Pre-Fab Op-Ed
Two editorials, one party line:
“The left has positioned itself so far away from ‘mainstream’ America that West Virginia voters are searching to align themselves with conservative leadership that represents the values and morality that West Virginia has always exemplified as a state and a people.”
–Mark A. Caserta, Herald-Dispatch, Huntington, WV
(10 jan 05)
“Yet in many ways, Bush is not out of the mainstream. ‘Like most of the billion-plus Christians, Bush believes God is firmly in control of events–an idea taught by both the Old and New Testaments,’ writes political scientist Paul Kengor in God and George Bush: A Spiritual Life.”
–Kenneth T. Walsh, U.S. News & World Report, Washington, DC.
(17 jan 05)
I’ve been reading the newspaper editorials in Huntington, intermittently, for about two decades.

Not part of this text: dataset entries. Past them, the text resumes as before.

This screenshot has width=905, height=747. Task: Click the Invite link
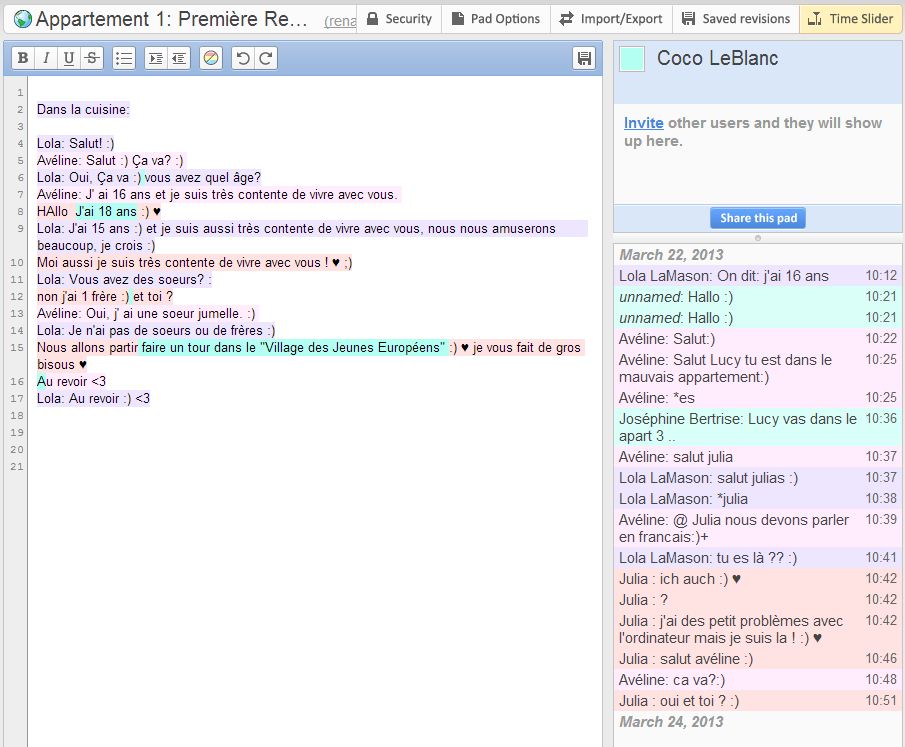coord(643,123)
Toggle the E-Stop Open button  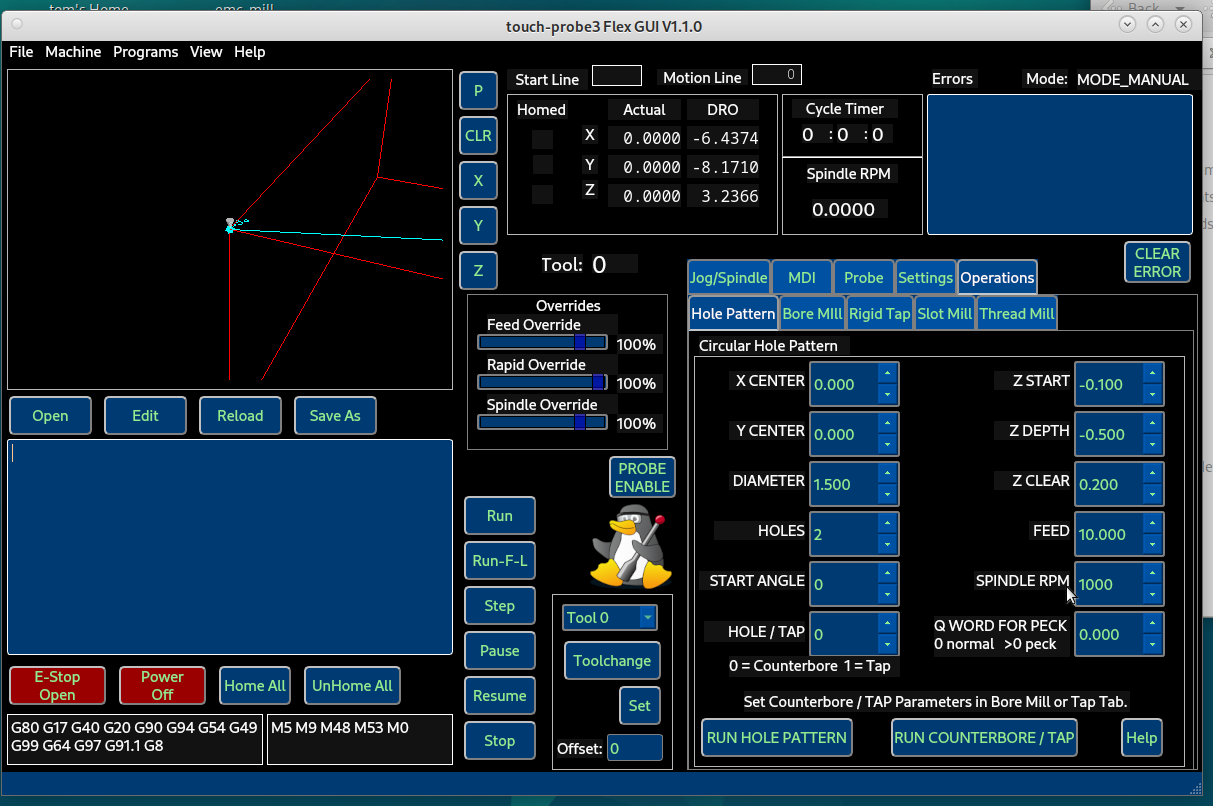(57, 686)
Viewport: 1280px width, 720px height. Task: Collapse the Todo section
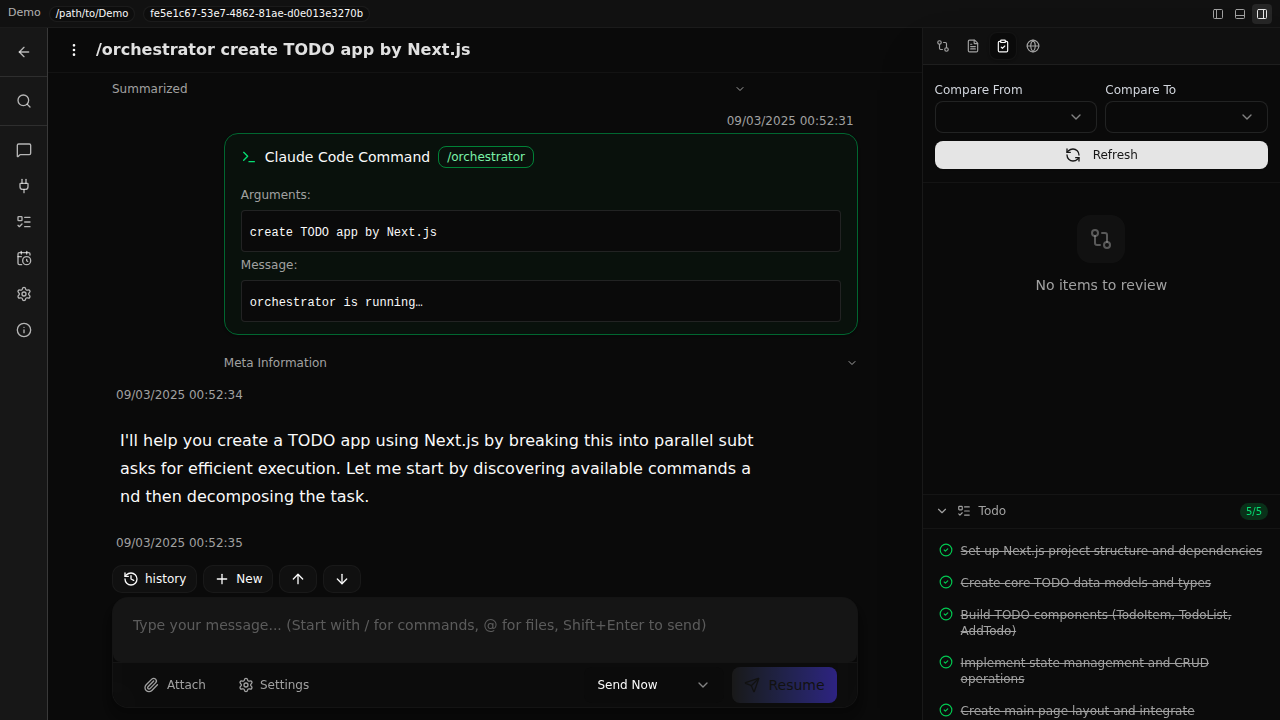point(942,511)
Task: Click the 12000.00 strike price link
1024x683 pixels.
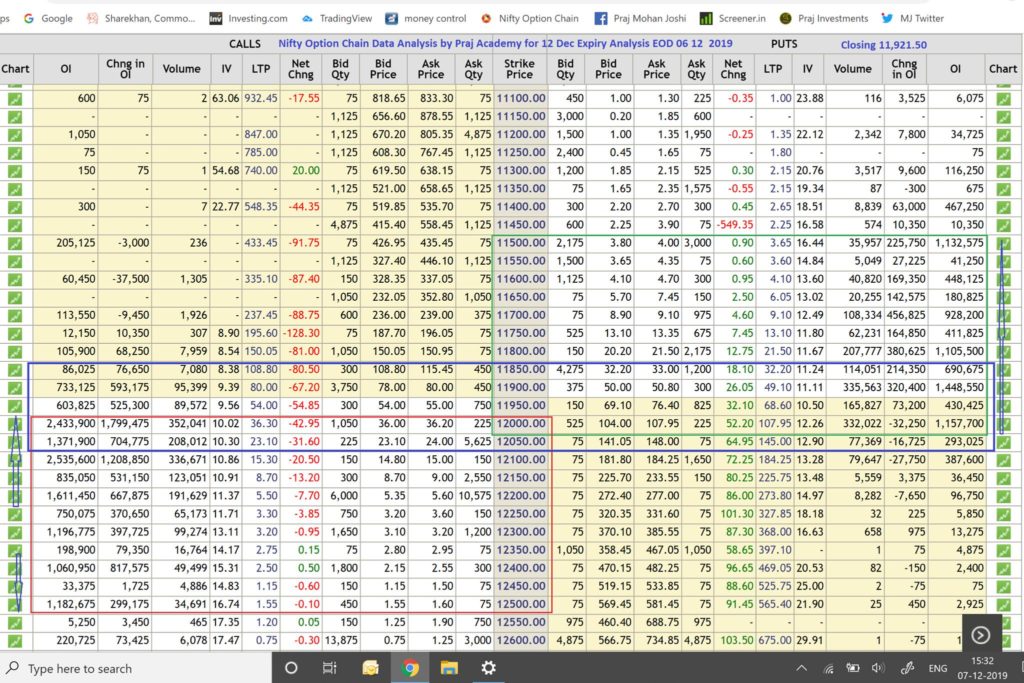Action: coord(521,424)
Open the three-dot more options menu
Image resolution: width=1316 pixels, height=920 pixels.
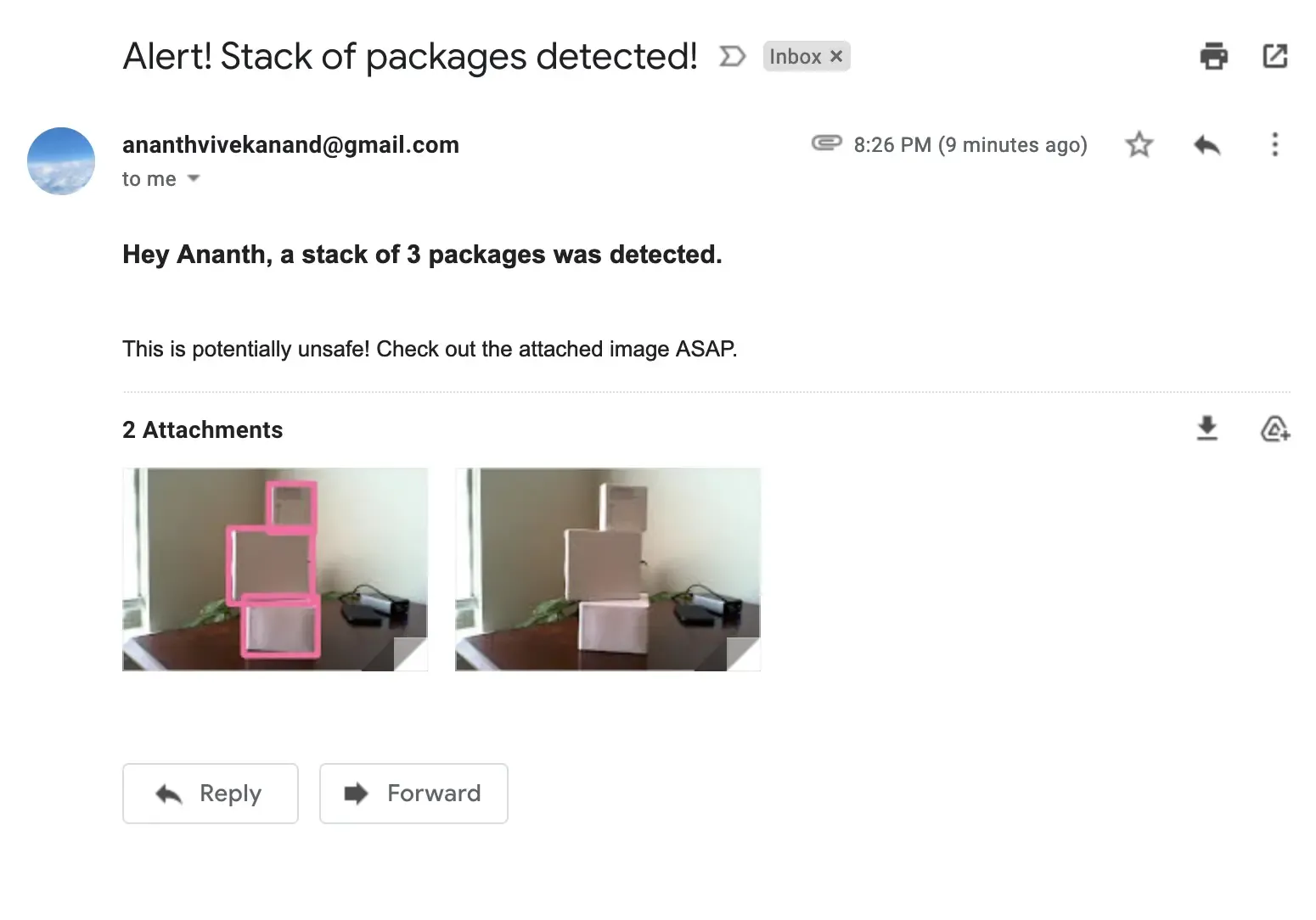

They used to be mostly harmless. When I was in high school, the Rev. Rex Bartholomew used to warn us that, due to lax moral standards, we were about to fall behind in our arms race with the Roman Empire. (He’d obtained intelligence that the Romans had nearly completed a Gamma Ray Weapon, with which they planned to forcibly convert the world to Catholicism.)
Who was it who said, it’s not the crazy people who’re dangerous, it’s the half-crazy people?
January 10th, 2005 at 8:40 pm
I feel like the right has positioned itself pretty far away from the mainstream, too. As exemplified by my Trickle-Down Economist ex-bf actually voting Democrat in the last election. The waffling from the left annoys me, but the sheer craziness from the right frightens.